Facebook’s research team has achieved just that - they claim that they have created an ultra-low resource speech recognition that requires minimal learning datasets of recordings and fine-tuning on transcribed speech. A pre-print paper published by the team on pre-print server Arvix.org on wave2vec 2.0 demonstrates how wav2vec outperforms industry’s best speech recognition models that were trained via semi-supervision with just 10 minutes of labelled data and pre-training on 53,000 hours of unlabelled data.
Facebook’s wav2vec is a model that sidesteps the requirement for hours of labelled training by a self-supervising model that automatically labels from the data. They achieve this by introducing an encoder module that converts raw audio into speech representations which then pass through Google’s Transformer that secures the representations capture whole-audio-sequence information. Using the Transformer’s feature to predict the next occurrence in a sequence, wave2vec 2.0 builds context representations upon continuous speech representations and record statistical dependencies over audio sequences end-to-end.

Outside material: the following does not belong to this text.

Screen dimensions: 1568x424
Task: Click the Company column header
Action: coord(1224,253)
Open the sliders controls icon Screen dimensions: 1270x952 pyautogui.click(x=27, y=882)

For the pre-training, the researchers split a few portions of the audio recordings and asked the system to identify the following portions correctly. The researchers further fine-tune the system for speech recognition by adding tokens for characters and boundaries such as word spaces, full-stops, commas, etc. The wav2vec training lasted 5.2 days on Nvidia’s 128, V100 graphics cards for performance evaluation.
The most supervision trained wav2vec 2.0 model was trained on labelled data for only 10 minutes. It achieved a word error rate, a number of errors dived by total words, of 5.7 when tested on the open-source Librispeech database. With ten times more labelled data, the error rate reduced to 2.3, which further reduced to 1.9 with even more data. This is significantly lower than other semi-supervised methods that are more sophisticated in structure and require more hours of training.
“[This] demonstrates that ultra-low resource speech recognition is possible with self-supervised learning on unlabeled data,” the researchers wrote. “We have shown that speech recognition models can be built with very small amounts of annotated data at very good accuracy. We hope our work will make speech recognition technology more broadly available to many more languages and dialects.”
The researchers plan to make the models and code available as an extension to its fairseq modelling toolkit. The original version of wav2vec was used by the social media giant for better keyword spotting and acoustic event detection. The newer version will also hopefully improve upon Facebook’s goal to identify posts that violate its community guidelines, extending this ability to more languages.